Auch wenn die EU-Länder ihre Bereitschaft, bis 2050 klimaneutral zu werden, grundsätzlich bestätigt haben, konnte Ratspräsident Charles Michel kein einstimmiges Ergebnis der Verhandlungen präsentieren. Als einziger Teilnehmer der Klimakonferenz hat Polen sich vorerst nicht verpflichtet, dem Klimaplan zuzustimmen.Der osteuropäische Staat bezieht rund 80 Prozent des Stroms aus Kohleabbau. Um den Übergang zu einer klimaneutralen Wirtschaft bewältigen zu können, fordert Polen Finanzhilfen von der EU.

Gegenstimmen

Kritik gab es auch von Umweltschützern. Die Fridays-For-Future-Bewegung hat die Ergebnisse des EU-Klimagipfels als unzureichend bezeichnet und zu einem internationalen Streik aufgerufen. Auch die realpolitische Umsetzung des „Green Deals“ wirft noch Fragen auf. Der Europäische Rat legt nur allgemeine politische Ziele für Europa fest und wirkt nicht an der Gesetzgebung mit.
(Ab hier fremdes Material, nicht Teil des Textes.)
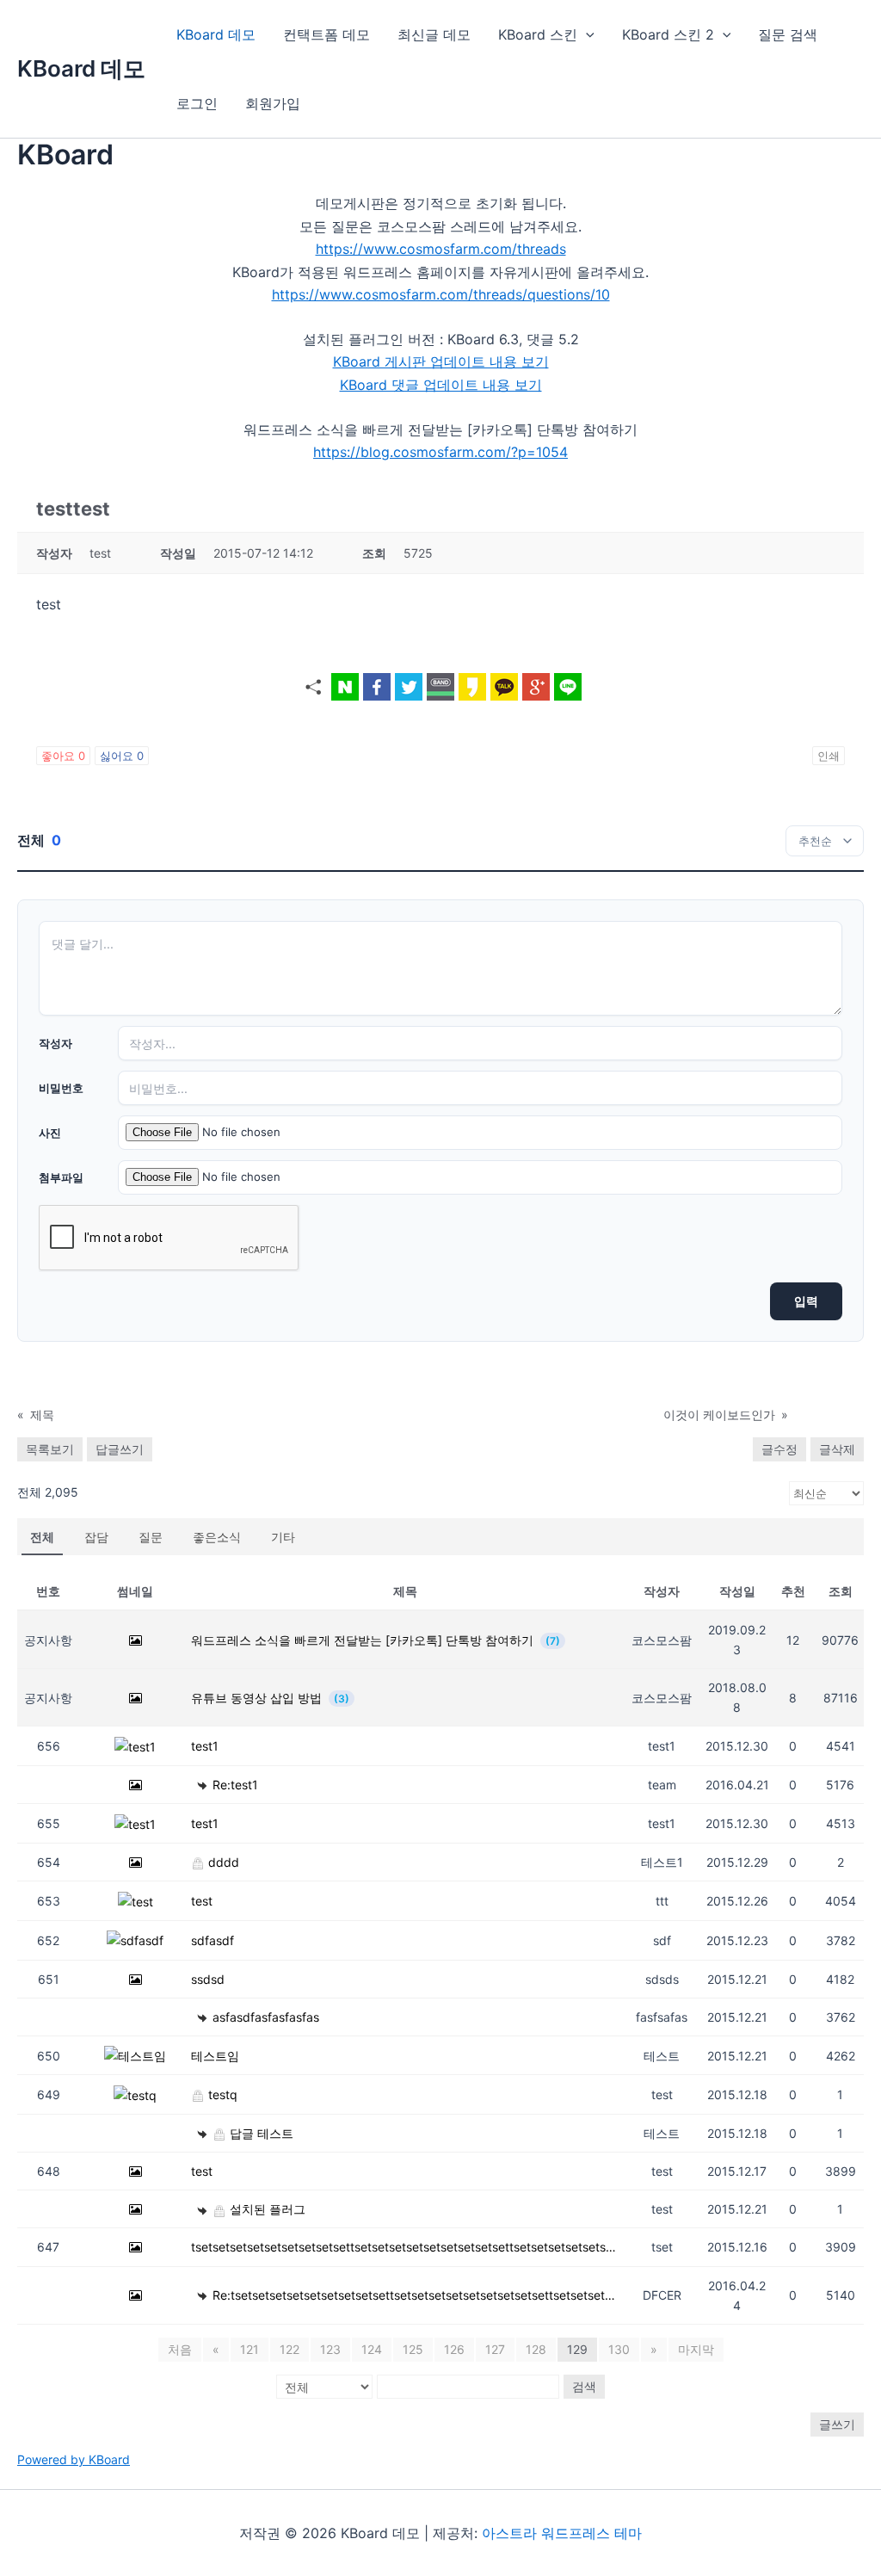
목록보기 (50, 1449)
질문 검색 (787, 34)
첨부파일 (61, 1177)
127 (495, 2349)
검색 (584, 2386)
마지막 (696, 2349)
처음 (180, 2349)
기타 (283, 1536)
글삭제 (837, 1449)
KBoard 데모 (81, 68)
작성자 (55, 1043)
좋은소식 (217, 1536)
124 (371, 2349)
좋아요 (63, 756)
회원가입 (272, 103)
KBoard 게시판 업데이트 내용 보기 (441, 361)
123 (330, 2349)
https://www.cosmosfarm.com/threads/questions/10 (441, 294)
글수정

Die Schlussfolgerungen des EU-Klimagipfels können also nur als richtungsweisende Strategie europäischer Politik eingeordnet werden.

Konkrete Gesetzentwürfe des „Green Deals“ will Ursula von der Leyen ab Januar 2020 im Parlament vorstellen. Dann wird sich zeigen, ob die Forderungen des „Green Deals“ innerhalb des Parlaments so gut angenommen werden wie im Europäischen Rat. Laut Oldag Caspar seien die Ergebnisse des EU-Gipfels ein wichtiger Schritt, um den Zielen des Pariser Klimaschutzabkommens gerecht zu werden. Die EU sei damit zwar nicht zum glaubwürdigsten Akteur der Klimaschutzpolitik geworden, jedoch der glaubwürdigste in dieser Größenordnung.